[Pixel coordinate grounding data]
========================================================================
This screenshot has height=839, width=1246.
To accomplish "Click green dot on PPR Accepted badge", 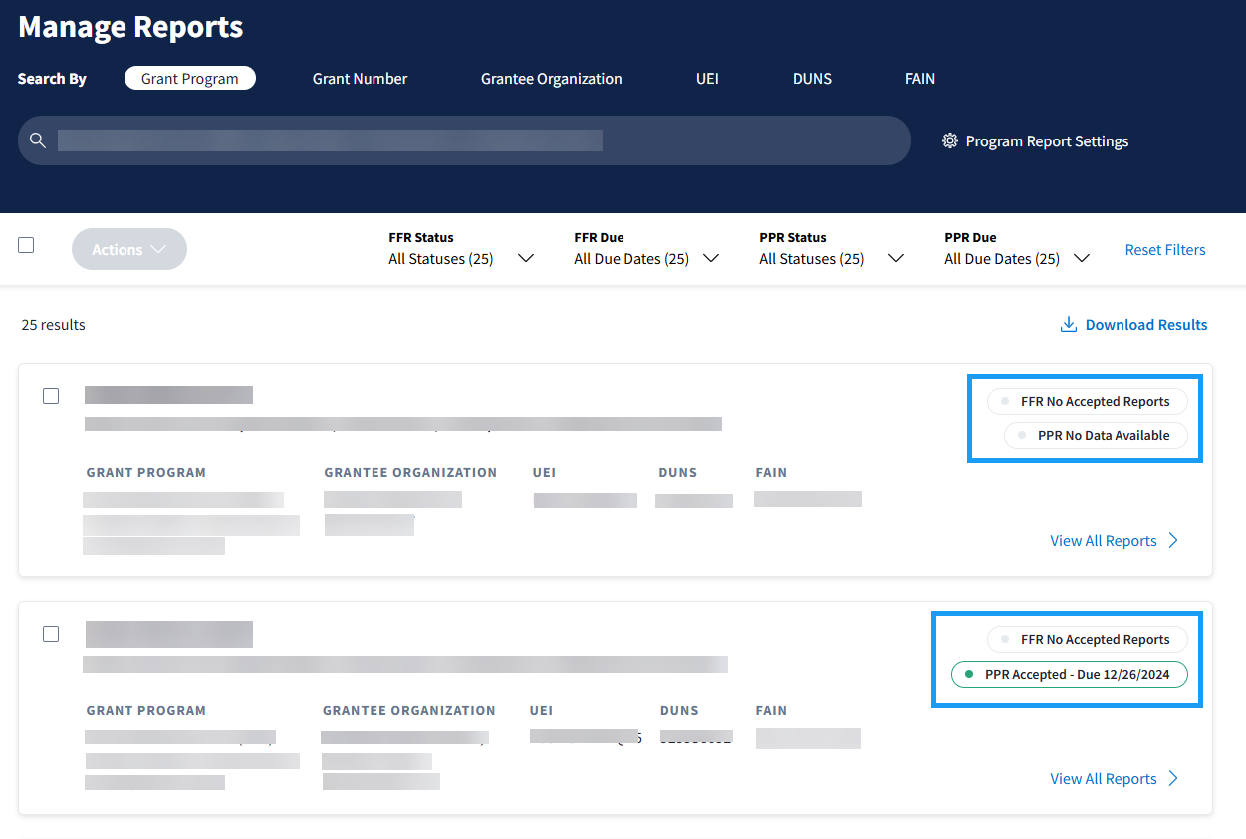I will (968, 675).
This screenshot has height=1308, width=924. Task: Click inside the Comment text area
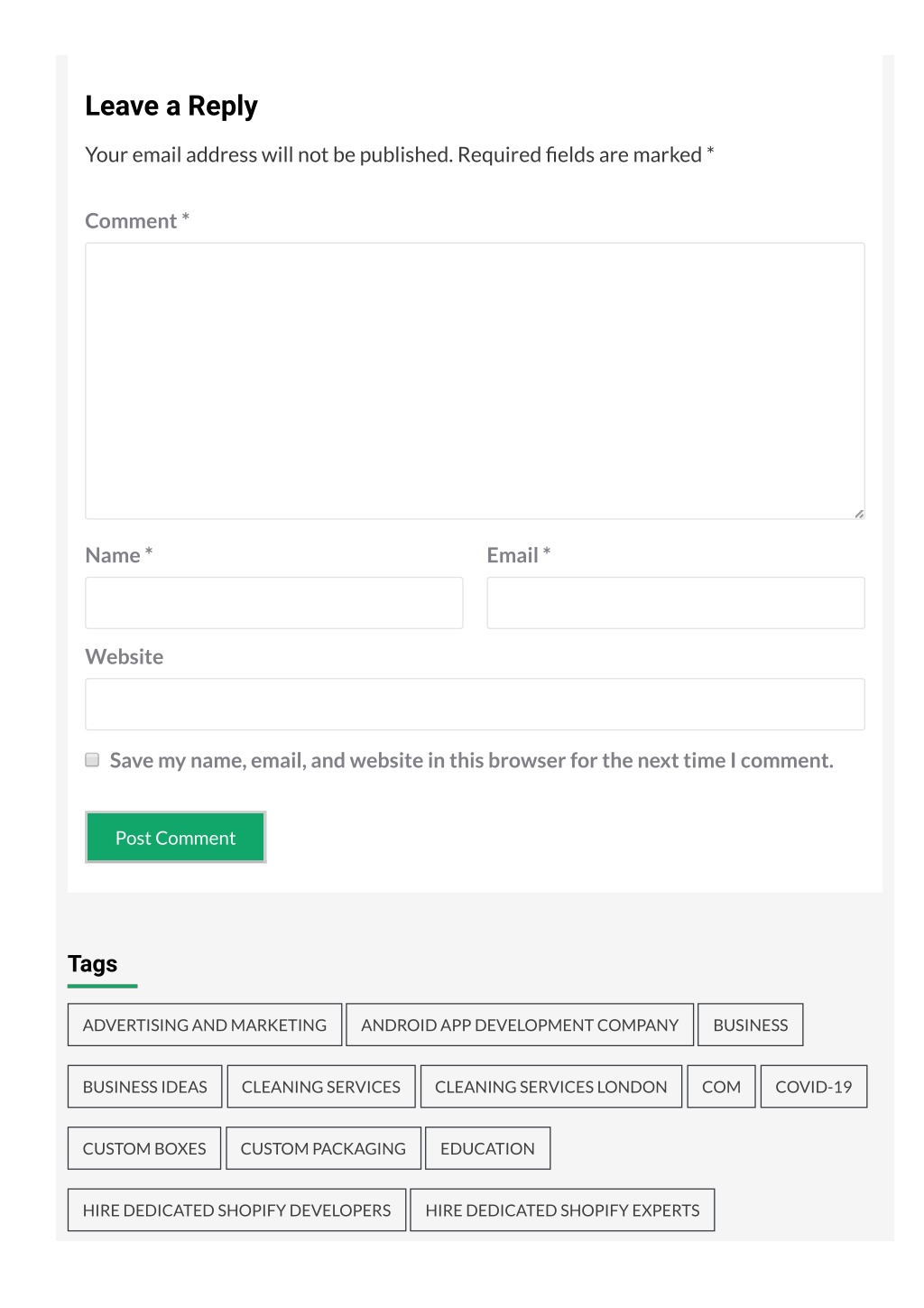[x=475, y=381]
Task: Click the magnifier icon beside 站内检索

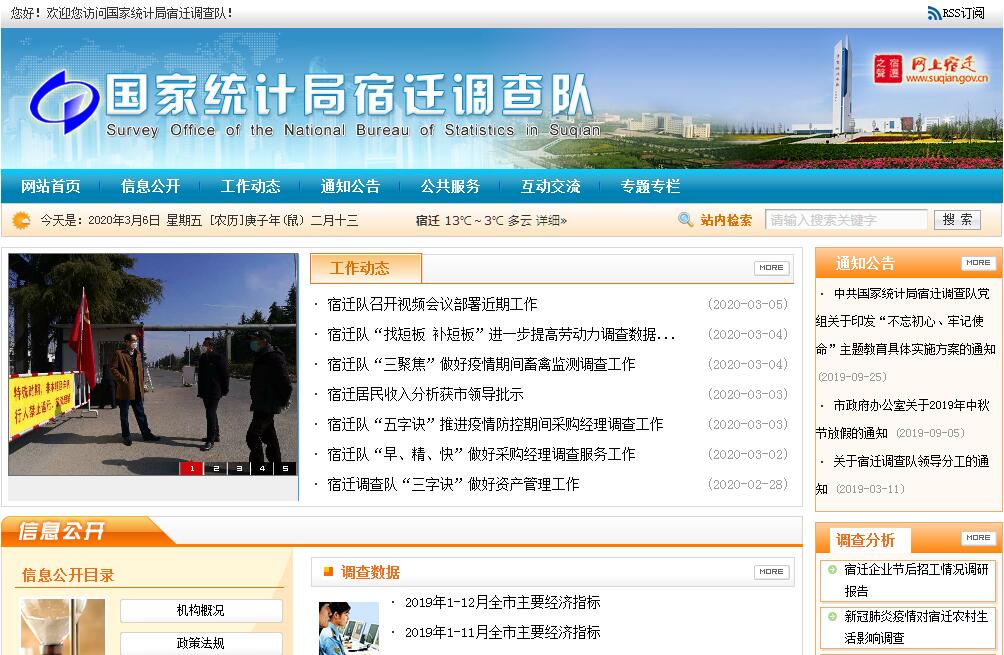Action: point(685,220)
========================================================================
» Exercise requirements
From the line that contains "This screenshot has height=1308, width=924." through the last line of the entries, transcribe every line exactly, leaving out the pictures.

» Expected output
This screenshot has height=1308, width=924. Task: Click inside the Comment text area
[x=475, y=381]
Task: Click the magnifier icon beside 站内检索

Action: point(685,220)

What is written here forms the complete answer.